INSERT INTO database_name.table_name (a,b,c,d)
SELECT 
    i.*
FROM
    (SELECT 
        $a AS a, 
            $b AS b,
            $c AS c,
            $d AS d
            /*variables (properly escaped) to insert*/
    ) i
        LEFT JOIN        
    database_name.table_name o ON i.a = o.a AND i.b = o.b /*condition to not insert for*/
WHERE
    o.a IS NULL
LIMIT 1 /*Not needed as can only ever be one, just being sure*/

Hope you find it useful

2
votes

You can always add ON DUPLICATE KEY UPDATE Read here (not exactly, but solves your problem it seems).

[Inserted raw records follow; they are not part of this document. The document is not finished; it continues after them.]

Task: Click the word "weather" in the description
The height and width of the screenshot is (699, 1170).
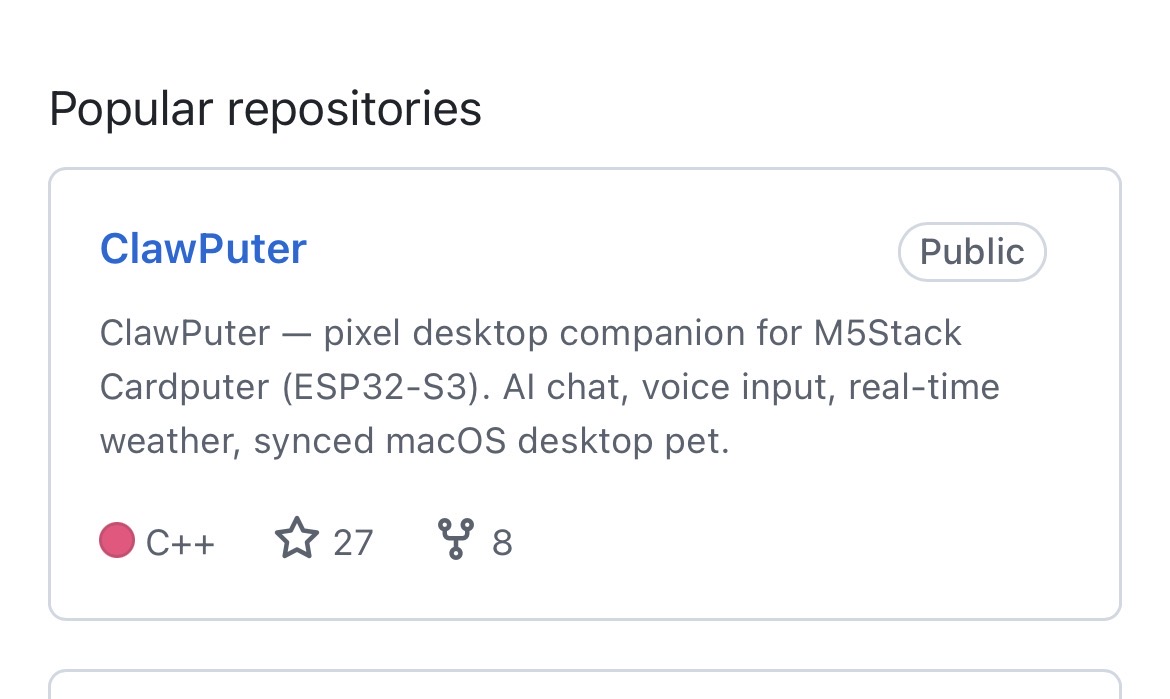Action: (168, 441)
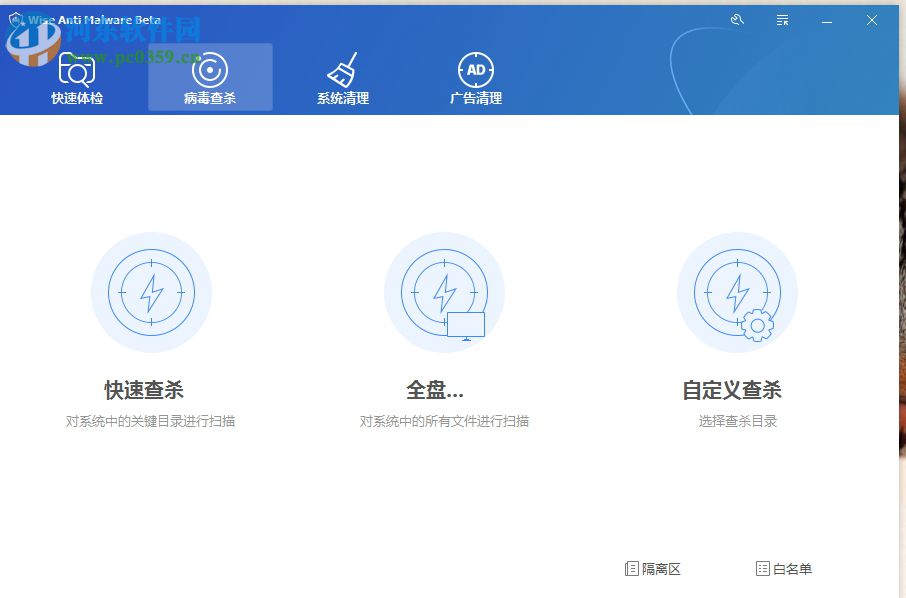This screenshot has height=598, width=906.
Task: Launch 快速查杀 via the lightning circle icon
Action: pyautogui.click(x=151, y=291)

From the comments, by @ravi

Whether the increment occurs or not depends on the innodb_autoinc_lock_mode setting. If set to a non-zero value, the auto-inc counter will increment even if the ON DUPLICATE KEY fires

1
votes

I had the same problem but didn't want to use innodb_autoinc_lock_mode = 0 since it felt like I was killing a fly with a howitzer.

To resolve this problem I ended up using a temporary table.

create temporary table mytable_temp like mytable;

Then I inserted the values with:

insert into mytable_temp values (null,'valA'),(null,'valB'),(null,'valC');

After that you simply do another insert but use "not in" to ignore duplicates.

insert into mytable (myRow) select mytable_temp.myRow from mytable_temp 
where mytable_temp.myRow not in (select myRow from mytable);

I haven't tested this for performance, but it does the job and is easy to read. Granted this was only important because I was working with data that was constantly being updated so I couldn't ignore the gaps.

0
votes

modified the answer from mu is too short, (simply remove one line) as i am newbie and i cannot make comment below his answer. Just post it here

the query below works for the first tag

 INSERT INTO tablename (tag)
 SELECT $tag
 WHERE NOT EXISTS(
    SELECT tag
    FROM tablename
    WHERE tag = $tag
)
-1
votes

I just put an extra statement after the insert/update query: ALTER TABLE table_name AUTO_INCREMENT = 1 And then he automatically picks up the highest prim key id plus 1.